* [ASSIGNMENT]: At the line containing "Lynda Charters (42, 1132)", begin retyping, and continue word for word until the records below run out.

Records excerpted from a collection
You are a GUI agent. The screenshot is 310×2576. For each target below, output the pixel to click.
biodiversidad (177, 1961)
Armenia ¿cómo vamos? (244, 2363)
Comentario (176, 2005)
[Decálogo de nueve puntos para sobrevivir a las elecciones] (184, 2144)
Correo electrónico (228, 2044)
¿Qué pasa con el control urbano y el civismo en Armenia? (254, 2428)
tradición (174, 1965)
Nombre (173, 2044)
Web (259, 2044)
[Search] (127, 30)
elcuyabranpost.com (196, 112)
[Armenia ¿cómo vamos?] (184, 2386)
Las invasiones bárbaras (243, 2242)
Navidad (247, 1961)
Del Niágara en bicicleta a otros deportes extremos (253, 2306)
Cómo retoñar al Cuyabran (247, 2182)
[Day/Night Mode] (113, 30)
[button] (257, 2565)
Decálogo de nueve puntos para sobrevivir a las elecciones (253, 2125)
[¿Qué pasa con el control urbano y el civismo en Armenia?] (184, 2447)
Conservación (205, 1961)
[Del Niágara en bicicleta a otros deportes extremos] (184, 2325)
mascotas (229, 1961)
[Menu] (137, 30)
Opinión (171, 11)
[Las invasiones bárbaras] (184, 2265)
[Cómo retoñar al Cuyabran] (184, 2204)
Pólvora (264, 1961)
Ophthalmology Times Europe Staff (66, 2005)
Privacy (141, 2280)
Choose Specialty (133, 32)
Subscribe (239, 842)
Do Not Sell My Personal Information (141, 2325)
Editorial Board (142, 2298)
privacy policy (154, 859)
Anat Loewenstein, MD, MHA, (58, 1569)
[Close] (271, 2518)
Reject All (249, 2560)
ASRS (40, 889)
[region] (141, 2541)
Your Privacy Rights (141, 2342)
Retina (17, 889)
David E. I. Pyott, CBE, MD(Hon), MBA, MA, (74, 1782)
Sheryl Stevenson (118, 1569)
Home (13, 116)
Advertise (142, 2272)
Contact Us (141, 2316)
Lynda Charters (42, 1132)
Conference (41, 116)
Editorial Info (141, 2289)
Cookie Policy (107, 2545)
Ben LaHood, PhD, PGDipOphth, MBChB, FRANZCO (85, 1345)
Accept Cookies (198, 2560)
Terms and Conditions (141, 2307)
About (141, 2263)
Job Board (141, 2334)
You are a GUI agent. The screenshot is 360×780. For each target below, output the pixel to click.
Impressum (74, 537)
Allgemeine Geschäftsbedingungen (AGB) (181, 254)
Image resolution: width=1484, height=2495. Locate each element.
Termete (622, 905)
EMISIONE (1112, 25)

* [ANSWER SPACE]:
Lynda Charters (42, 1132)
Conference (41, 116)
Editorial Info (141, 2289)
Cookie Policy (107, 2545)
Ben LaHood, PhD, PGDipOphth, MBChB, FRANZCO (85, 1345)
Accept Cookies (198, 2560)
Terms and Conditions (141, 2307)
About (141, 2263)
Job Board (141, 2334)
You are a GUI agent. The screenshot is 360×780. For each target below, output the pixel to click.
Impressum (74, 537)
Allgemeine Geschäftsbedingungen (AGB) (181, 254)
Image resolution: width=1484, height=2495. Locate each element.
Termete (622, 905)
EMISIONE (1112, 25)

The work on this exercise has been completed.